Improving truth in medical publishing

    Attempts to improve honesty and avoid ethical dilemmas for researchers has moved the editorial boards of 13 leading medical and science journals to propose to eliminate the interventionist activities of the pharmaceutical industries. The distortion of scientific research results in the interest of markets and profits had reached unprecedented proportions. Canada experienced the heavy hand of influence by pharmaceutical funders when Nancy Olivieri published some negative side effects of a medication she was testing at the Hospital for Sick Children in Toronto. Dr. Olivieri found herself besieged by both institutional and industry vested interests.

 

In a joint statement, the 13 journals, including the Canadian Medical Association Journal, The Journal of the American Medical Association, the New England Journal of Medicine and the Lancet, agreed to ban publication of research they do not consider to be independent. They note that drug companies who pay for research were increasingly controlling the design, analysis of results and the publication of the findings.

 

Richard Horton, the editor of the Lancet, stated the process had gone too far, “We are completely fed up with being manipulated by the industry.

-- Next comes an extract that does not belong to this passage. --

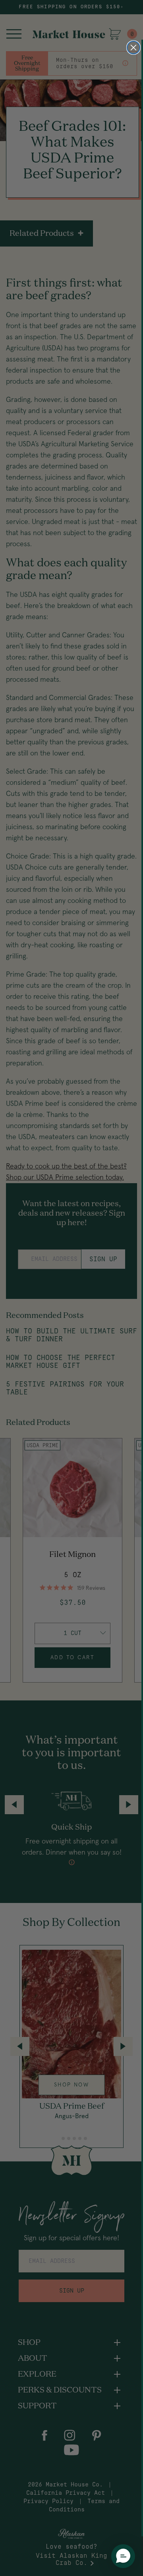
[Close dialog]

Nine out of 10 research papers about new drugs submitted to the Lancet are so hyped in favour of the drug that we can’t publish them without revisions. Research papers are now used more as a marketing exercise than as scientific reports.”

 

He noted that the withdrawal of government funding of research had accentuated the problem. “But as soon as you abandon medical research and leave it to the drug industry, you are playing Russian roulette.”

 

 The journals are concerned that the  increasingly  interventionist approach of pharmaceutical companies and, to a lesser extent, governments, is leaving researchers hamstrung and ethically compromised. The editors say researchers, not funders, must have control over the design of studies, access to raw data, free rein to interpret findings and the choice to publish their results or not.

 

The editors are also demanding the right to review study protocols and funding contracts, documents that are now often secret. 

 

This is an important step forward, especially when it comes to breastfeeding research. It is disconcerting that many studies purporting to show problems with breastfeeding turn out to be funded by formula companies.